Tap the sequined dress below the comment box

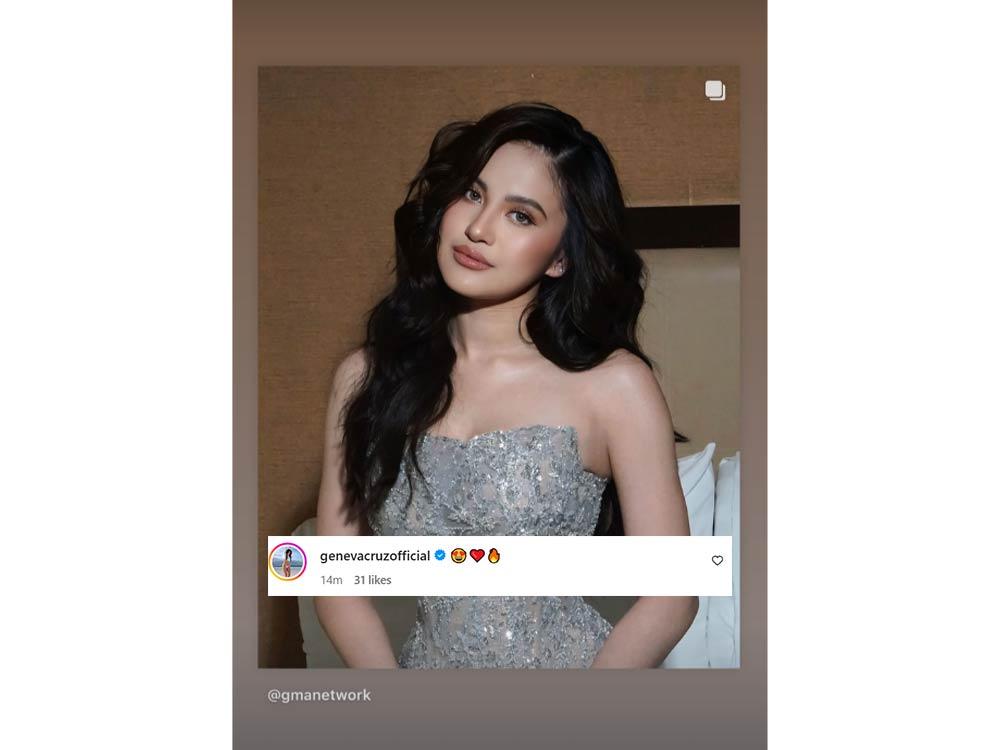[x=504, y=631]
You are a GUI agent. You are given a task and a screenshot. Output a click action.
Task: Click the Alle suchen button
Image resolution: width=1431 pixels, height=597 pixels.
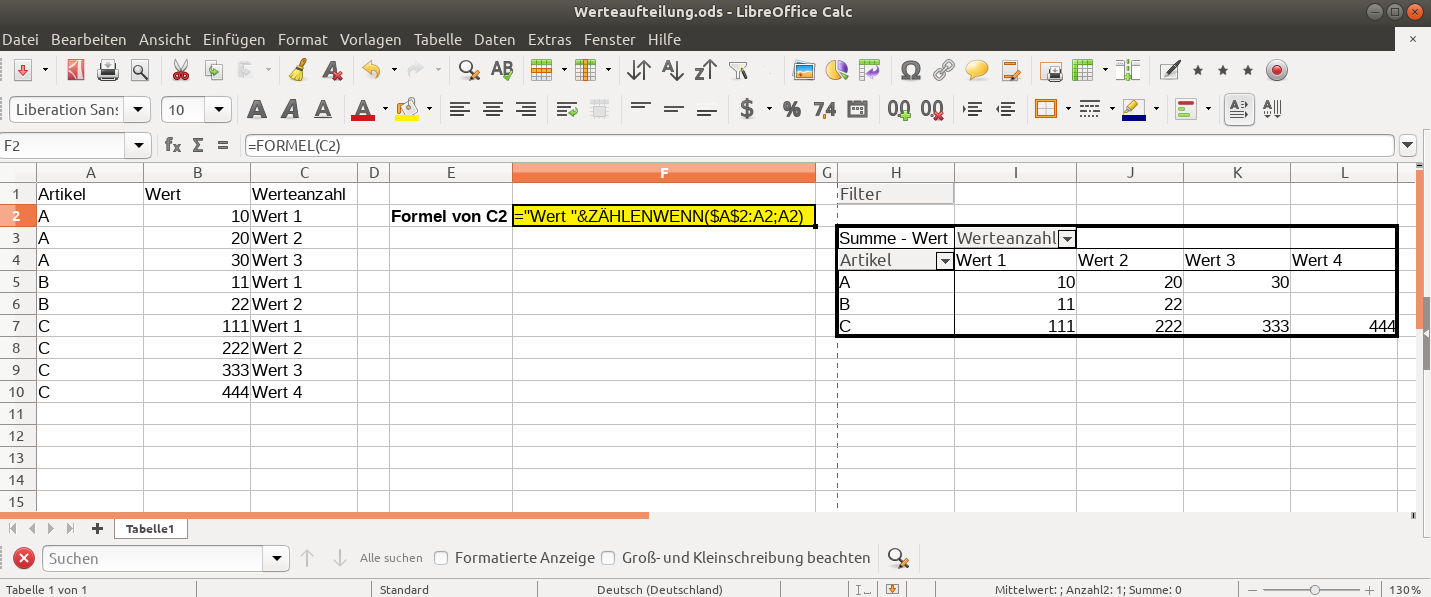pos(391,558)
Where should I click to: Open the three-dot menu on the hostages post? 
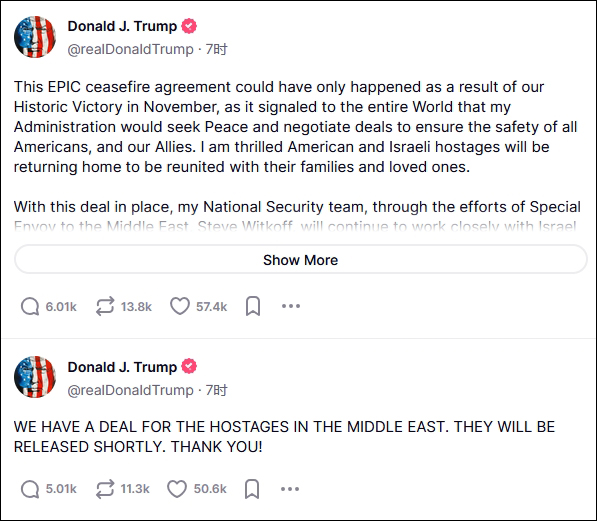click(x=290, y=489)
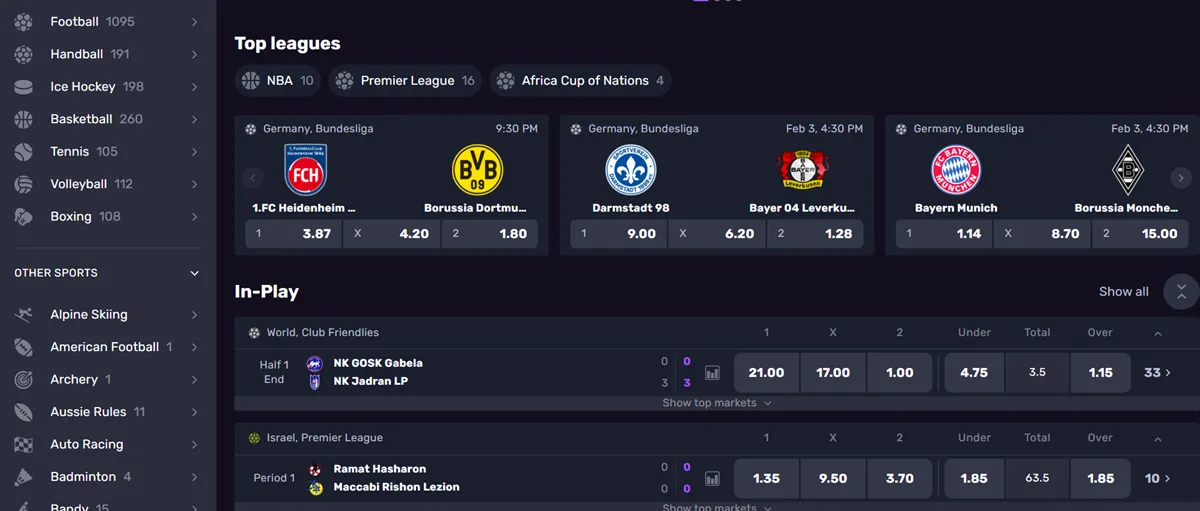Open the 33 more markets link
This screenshot has width=1200, height=511.
[1157, 373]
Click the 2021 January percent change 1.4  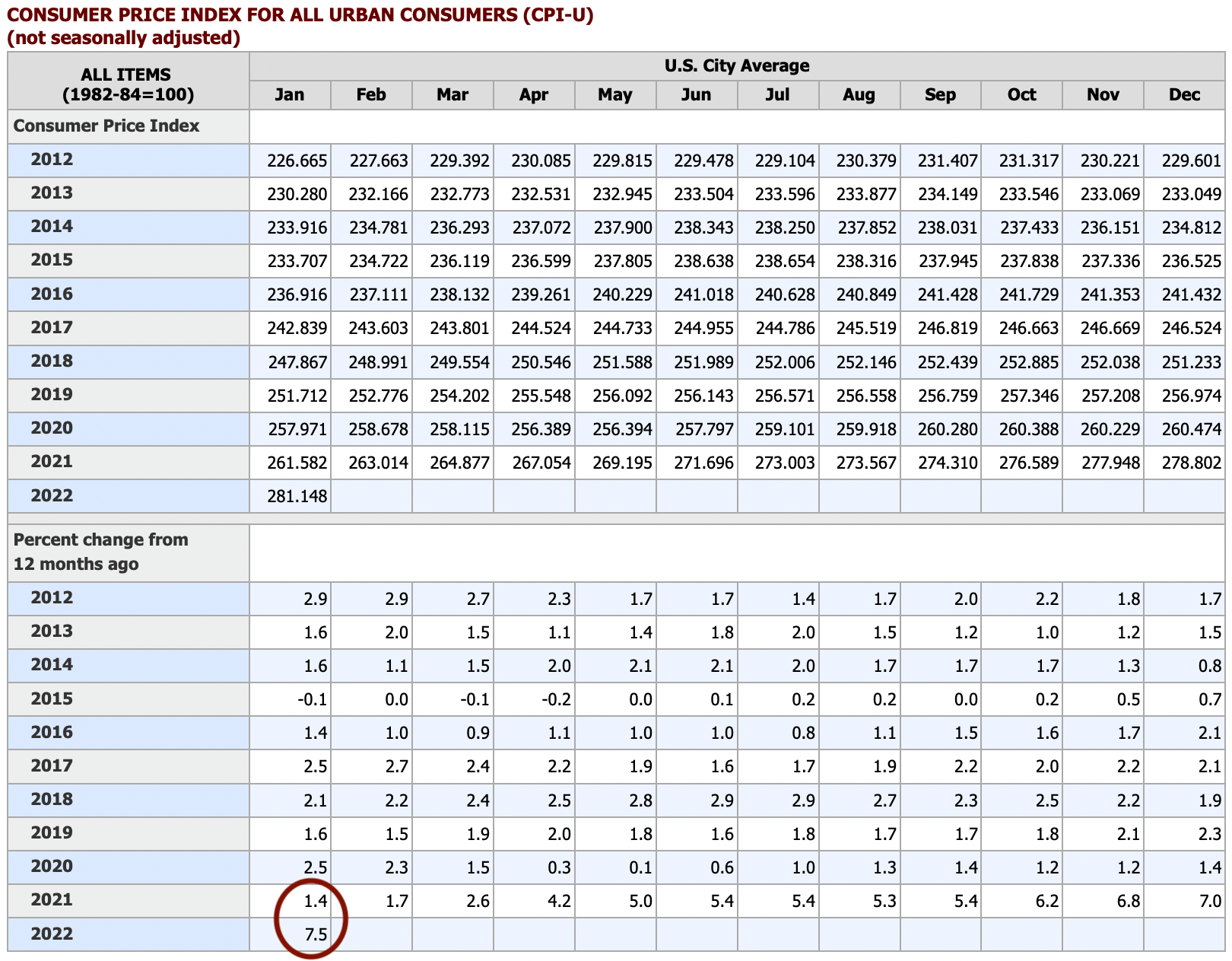pyautogui.click(x=316, y=901)
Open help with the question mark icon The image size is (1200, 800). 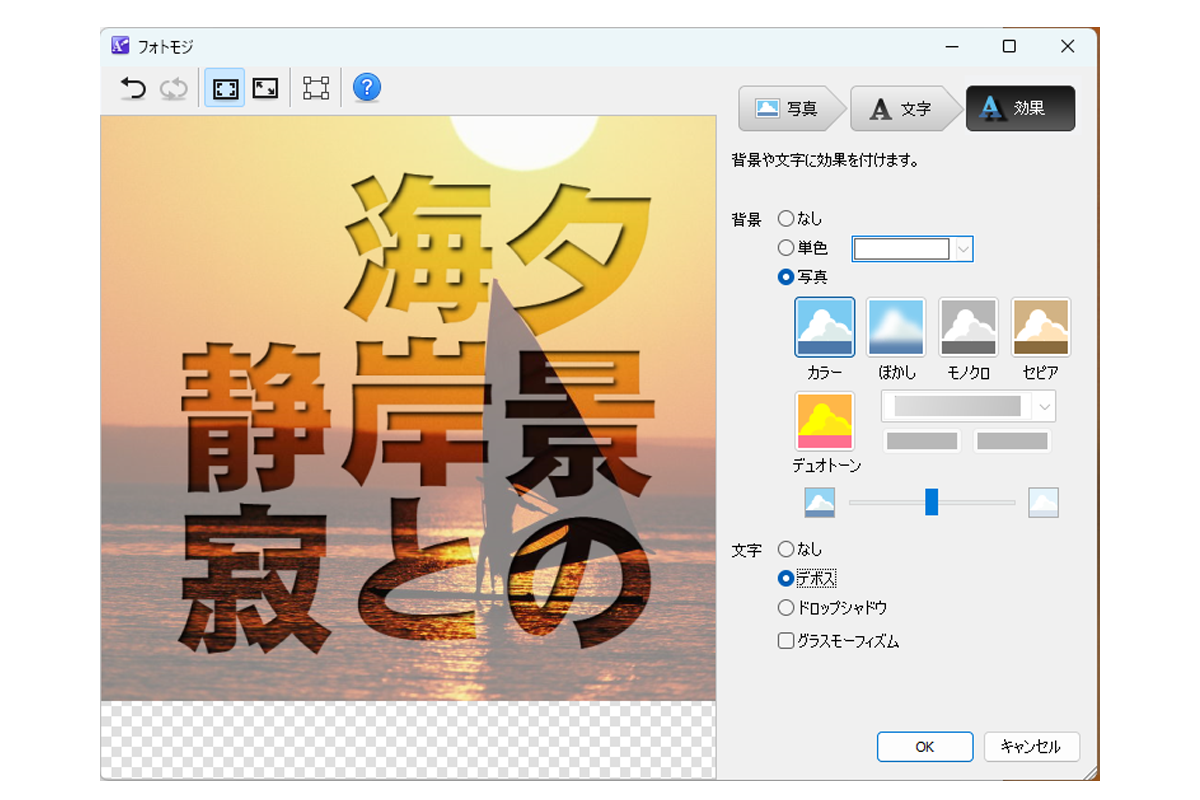click(367, 88)
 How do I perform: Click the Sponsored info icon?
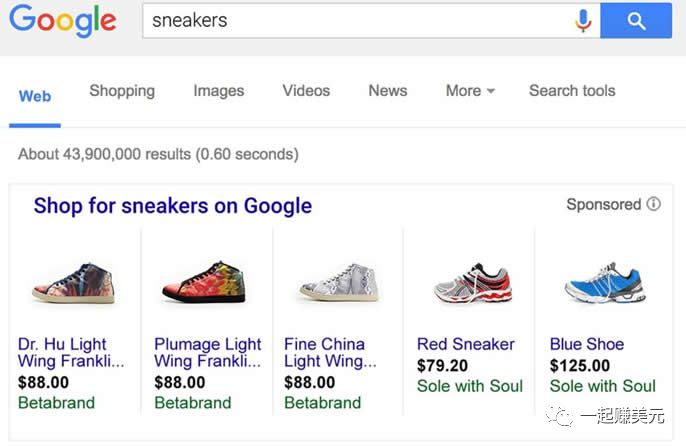tap(653, 204)
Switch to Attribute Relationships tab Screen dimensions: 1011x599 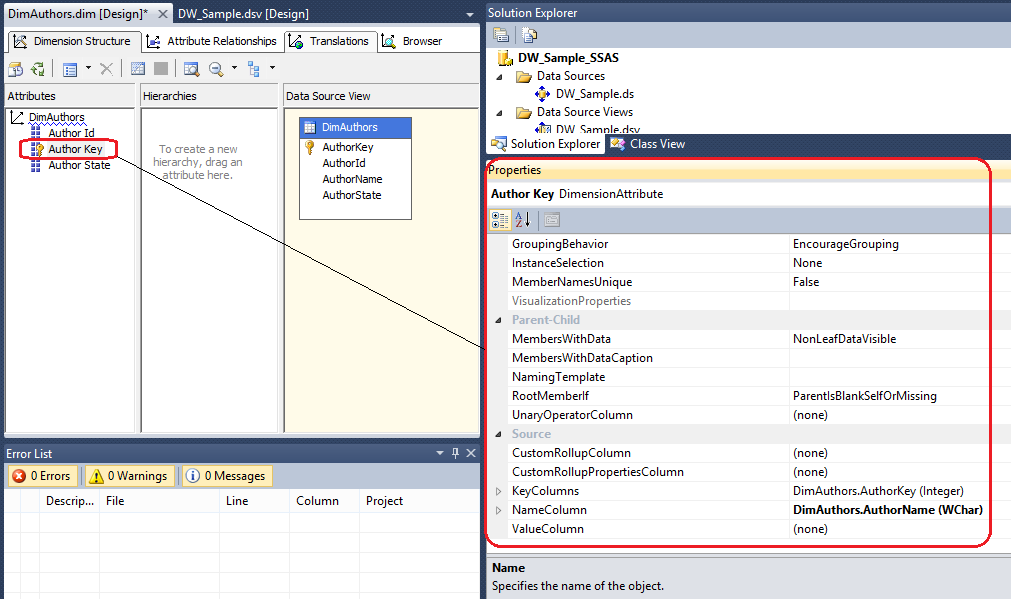(x=212, y=41)
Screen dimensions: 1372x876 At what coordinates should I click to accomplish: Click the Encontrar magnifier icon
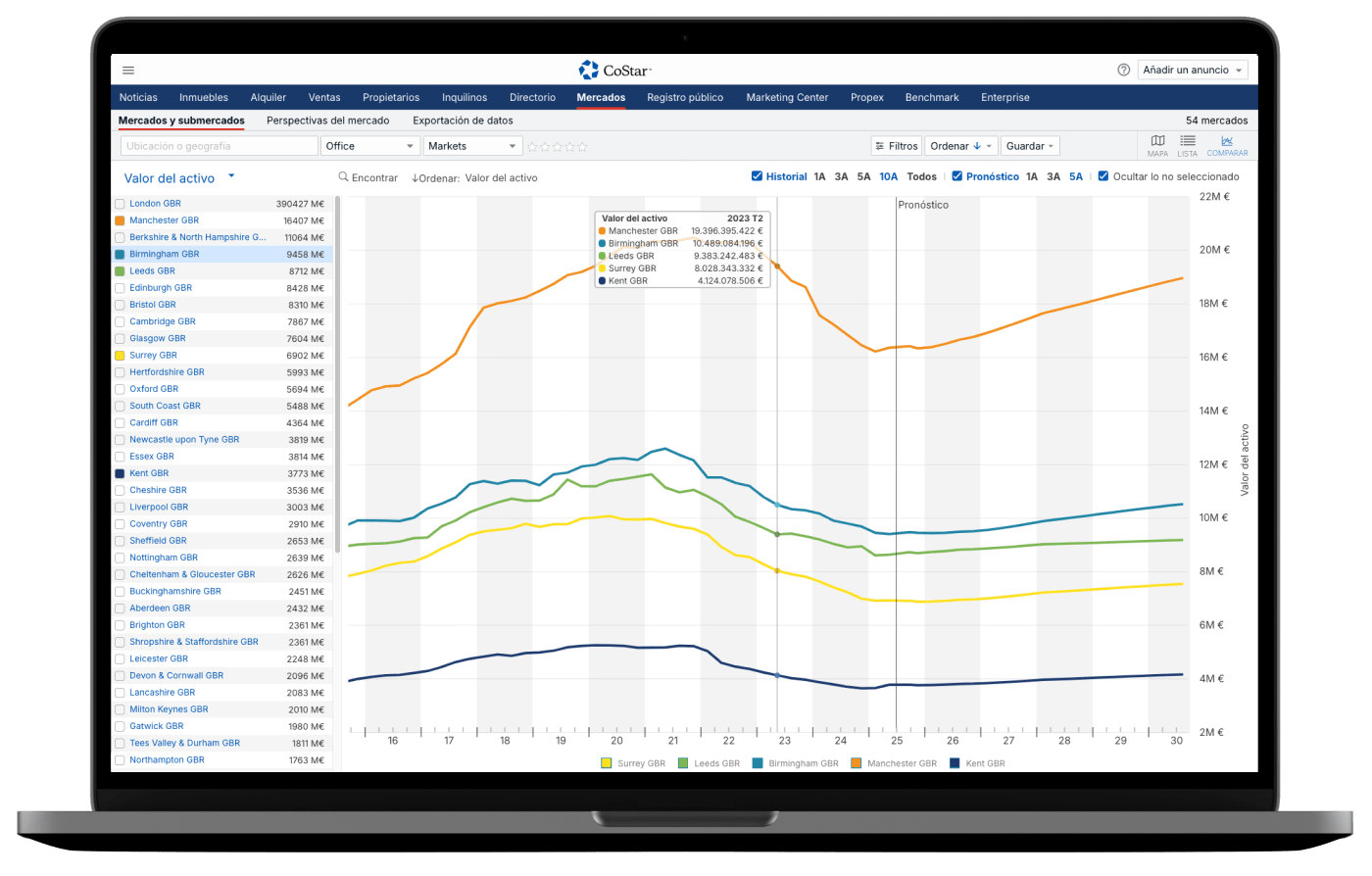tap(343, 177)
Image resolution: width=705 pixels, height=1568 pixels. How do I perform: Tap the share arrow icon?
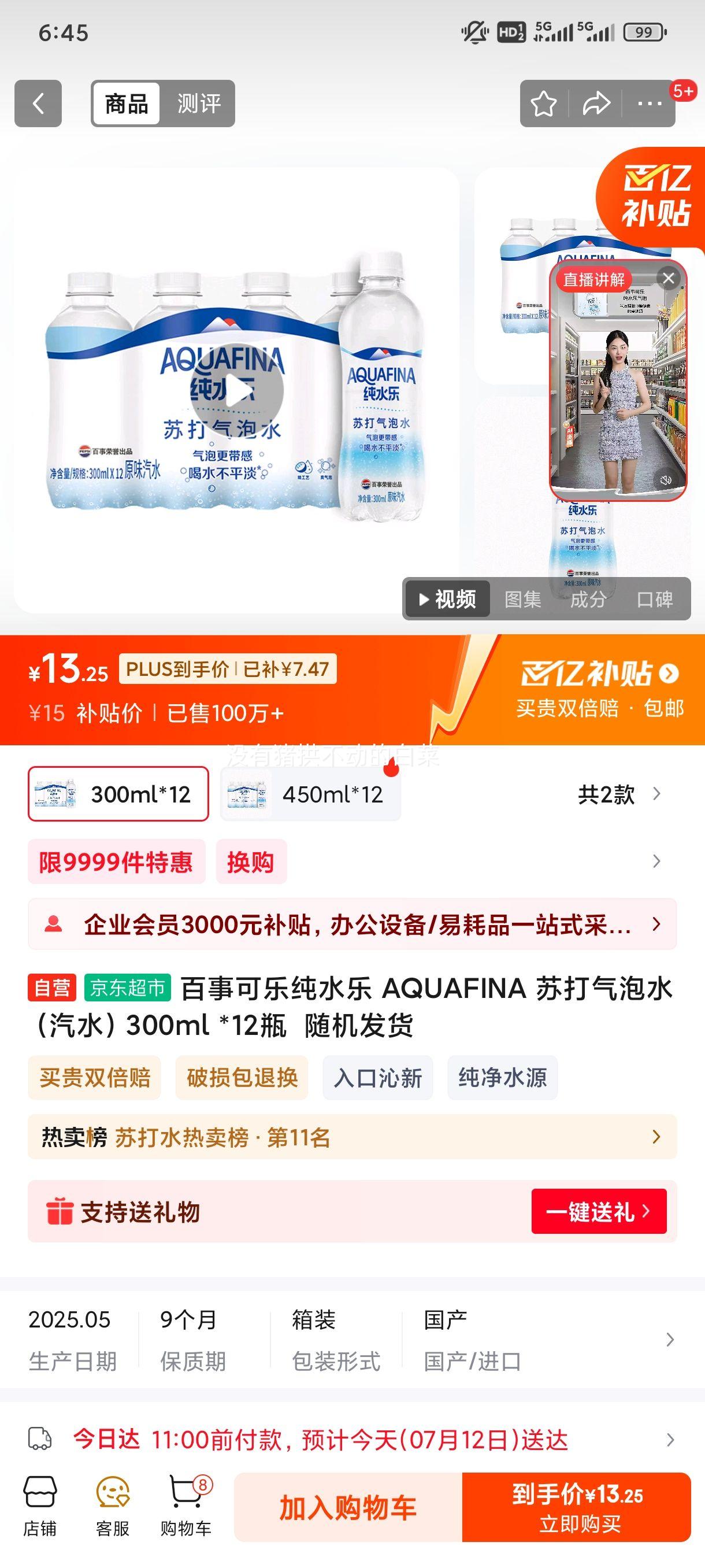pos(596,103)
====
*Requirement*
An exact restatement of the lines from the one holding "Image resolution: width=705" through the end of the entries, both ends included, is the whole answer. Pictures stay out.

*Exercise answer*
Image resolution: width=705 pixels, height=1568 pixels. How do I perform: Tap the share arrow icon?
pos(596,103)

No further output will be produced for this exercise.